The difficulty level felt oddly uneven, too. Clue on RAISA was Monday level (26D: Mrs. Gorbachev). Clue on CAL was Tuesday level at most (31A: ___ Poly, school nickname), as was clue on PSAS (52D: Free TV spots, for short) and EENY (53D: Start of a children's rhyme). But these were thrown in among much more vague and hard-to-get stuff. Not sure what kind of floor is made of ASPHALT TILE (42A: Flooring option). Garage floor? Hmm, looks like it's a pretty ordinary household tile. We have wood floors. And I've only ever lived with carpet, wood, or linoleum floors. That I can recall. That ASPHALT part took a while for me to get. Never heard of SEED PEARLS either (50A: Tiny, valuable beads). Do you use them to seed ... something? Something like a PEARL? Or is it just that they are seed-sized and valuable in their own right? Looks like it's just a size thing. I had no idea the CESTA attached to the wrist. I always thought it was gripped with the hand (47D: Item of sports equipment worn on the wrist). I remember ALLELE (44D: One may be dominant) from crosswords of a BYGONE ERA (2D: Time past) (that era being fairly recent, actually). It's a word I will forever associate with "foodie" (frequent commenter on my site; also, a neuroscientist—I'd never heard of the word; it was a gimme for her. Somehow she let me know this without making me feel like an idiot). Without a doubt, my favorite part of this puzzle is the DAD-BLASTED (28D: No-good) / GLASSY-EYED (60A: Expressionless) nexus. Otherwise, just a solid workout, with no real sour patches. Lots of black squares, though, for a Saturday (35). Word count is low, but lots of black space is carved out to make that happen, so there are an oddly high number of 3-4-letter words along with the long stacks that dominate the grid.



Bullets:
  • 18A: Subject of 1987 Congressional hearings (IRAN-CONTRA) — "IRAN-CONTRA" doesn't feel like a "subject"; more like a moniker for the hearings themselves.
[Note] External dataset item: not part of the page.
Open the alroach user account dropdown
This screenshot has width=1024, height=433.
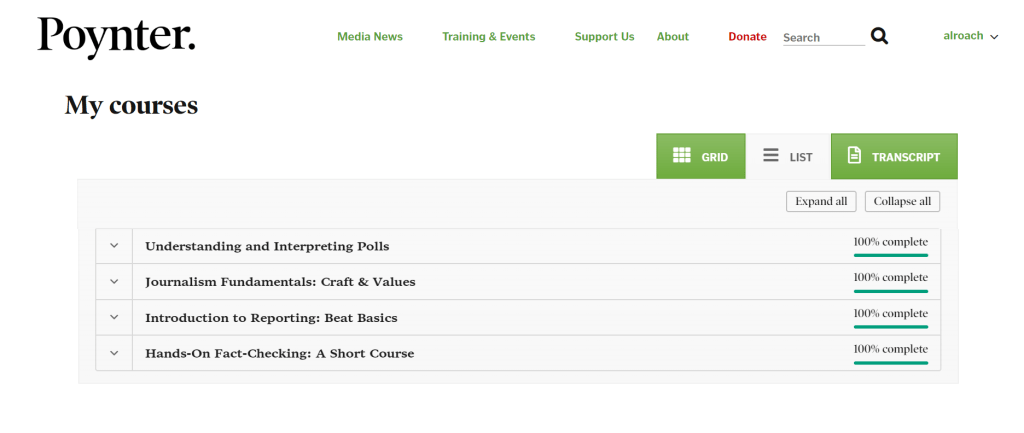pos(970,36)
I was thinking yesterday, when I didn't know BEBE Rebozo, that something from my era that I would've known just from being alive then was OLLIE NORTH ... only that's a bad comparison because OLLIE NORTH is actually historically important, and BEBE is just some guy who happened to be Nixon's friend. I still don't get why he was news.
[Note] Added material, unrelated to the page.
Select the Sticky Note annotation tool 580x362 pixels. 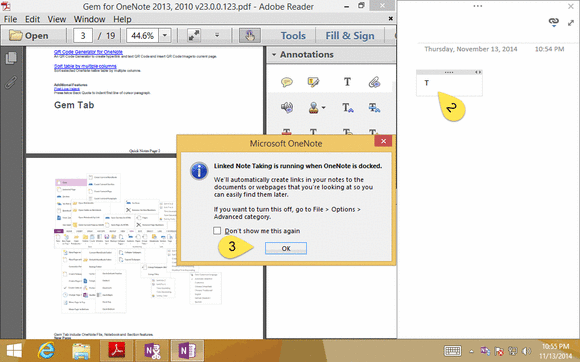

  • 21A: Bibliophile's suffix (-ANA) — a flat-out gimme. That clue, that answer, now and forever into the future. Know it.
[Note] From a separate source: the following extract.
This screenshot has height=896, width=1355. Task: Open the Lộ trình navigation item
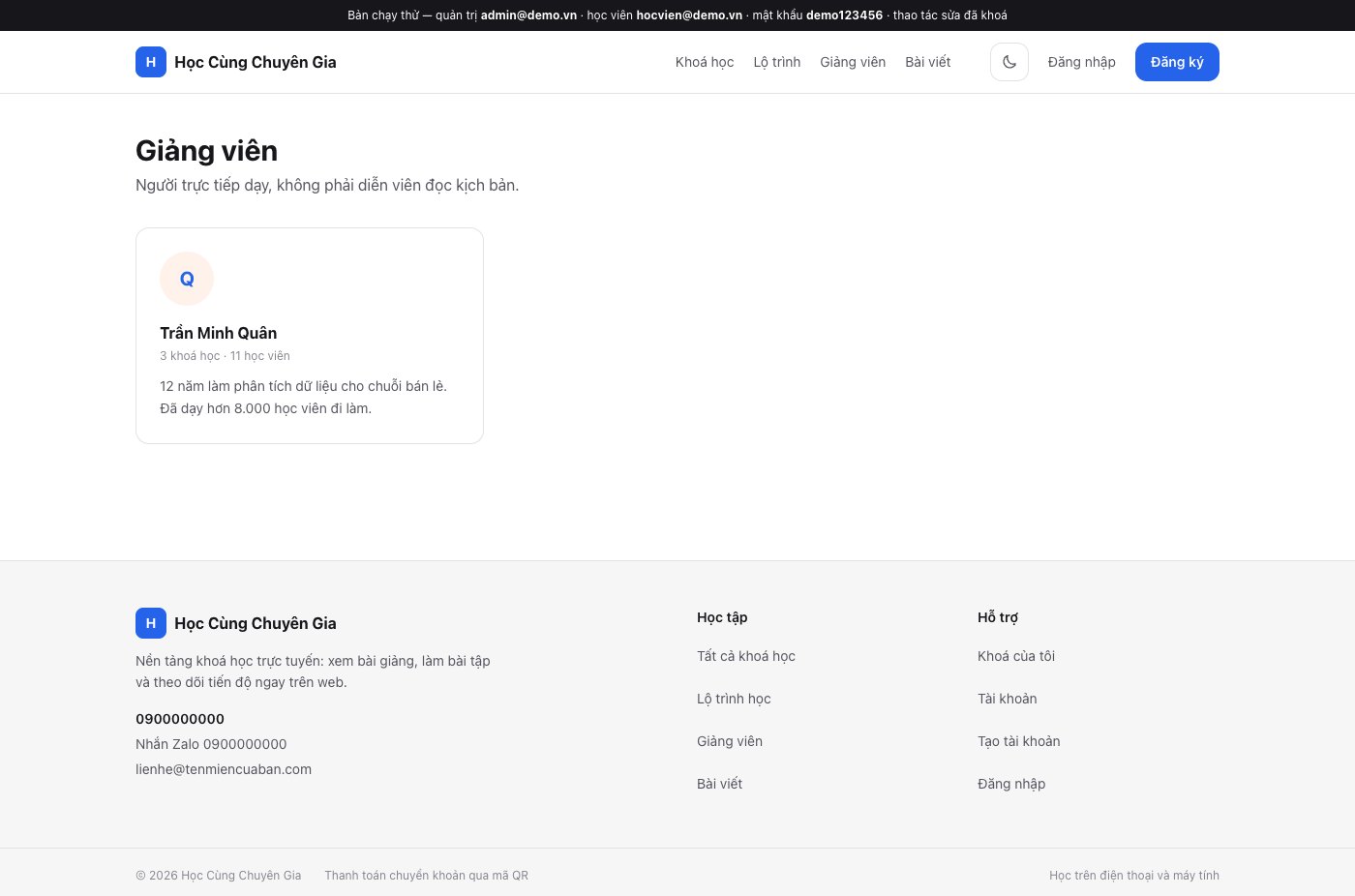point(777,62)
  • 4D: ___ Blue (old kerosene brand) (ESSO) — not a gimme, exactly, though once I got just one of those "S"s, I wrote in ESSO immediately. It's old, it's fuel, it's four letters in a crossword, it's ESSO. Speaking of fuel, had UCLA for USMA (57A: Classic football rival of Notre Dame: Abbr.) at first and so wondered why I hadn't heard of the part of the car called the something-PULPS (it's FUEL PUMPS, 33D: Tank-to-carburetor conduits).
  • 6D: African capital of 1.5+ million (HARARE) — Capital of Zimbabwe. Been in a recent puzzle, I think.
  • 32D: Highly seismic area off the Greek coast (IONIAN SEA) — AEGEAN SEA fits, but I have no idea about its relative seismicness.
  • 51D: Three of these make on O (DAHS) — Aargh! Good clue. Morse code!!